───── PROVIDED RECORDS ─────

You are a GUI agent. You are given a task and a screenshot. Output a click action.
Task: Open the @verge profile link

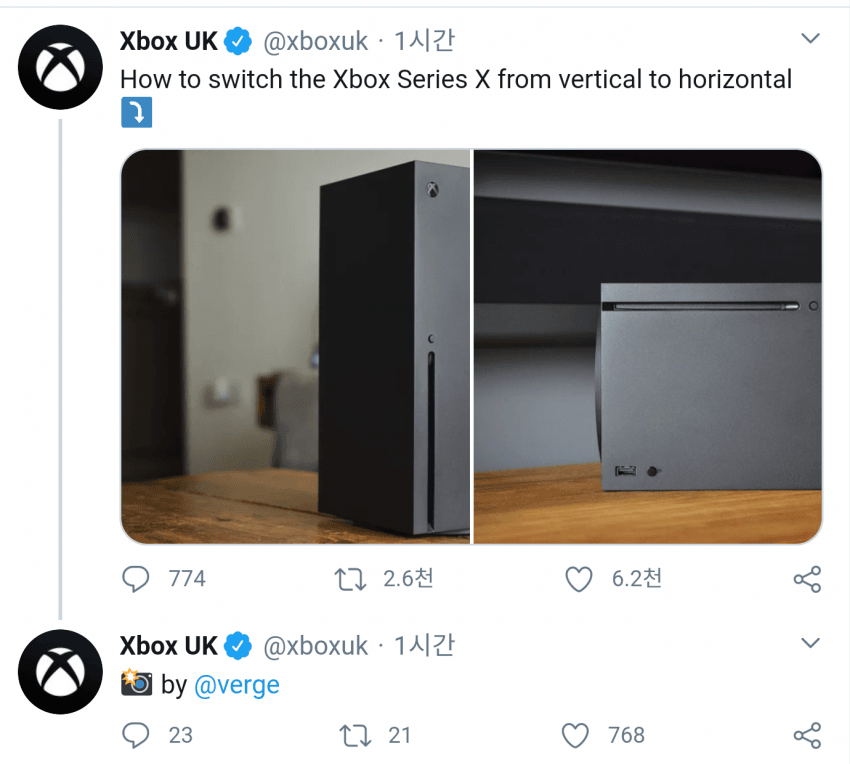click(236, 685)
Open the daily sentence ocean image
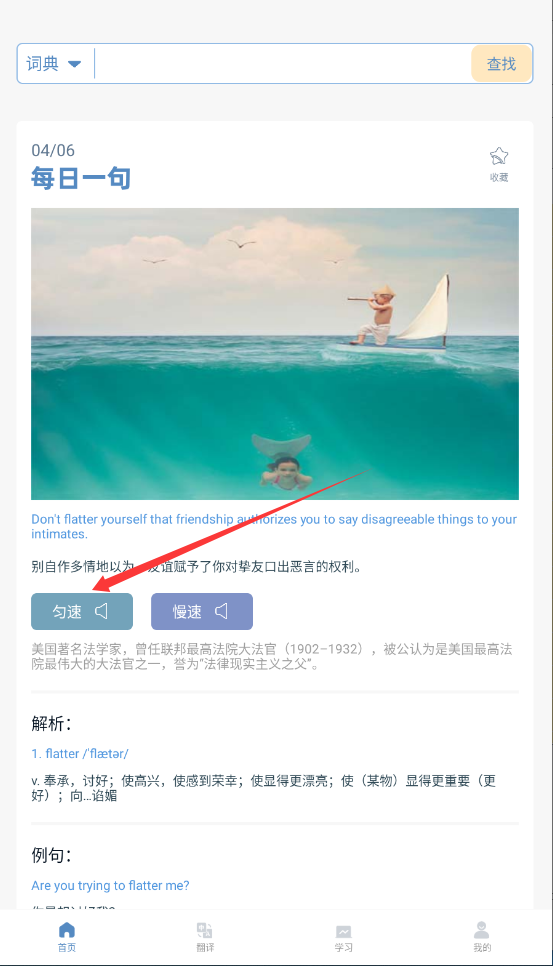The height and width of the screenshot is (966, 553). click(x=275, y=354)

─────

▸ TASK STATEMENT
Copy every line of the records above word for word, leaving out the pictures.

▸ SOLUTION TO THIS EXERCISE
You are a GUI agent. You are given a task and a screenshot. Output a click action.
Task: Open the @verge profile link

click(236, 685)
Open the daily sentence ocean image
The height and width of the screenshot is (966, 553). click(x=275, y=354)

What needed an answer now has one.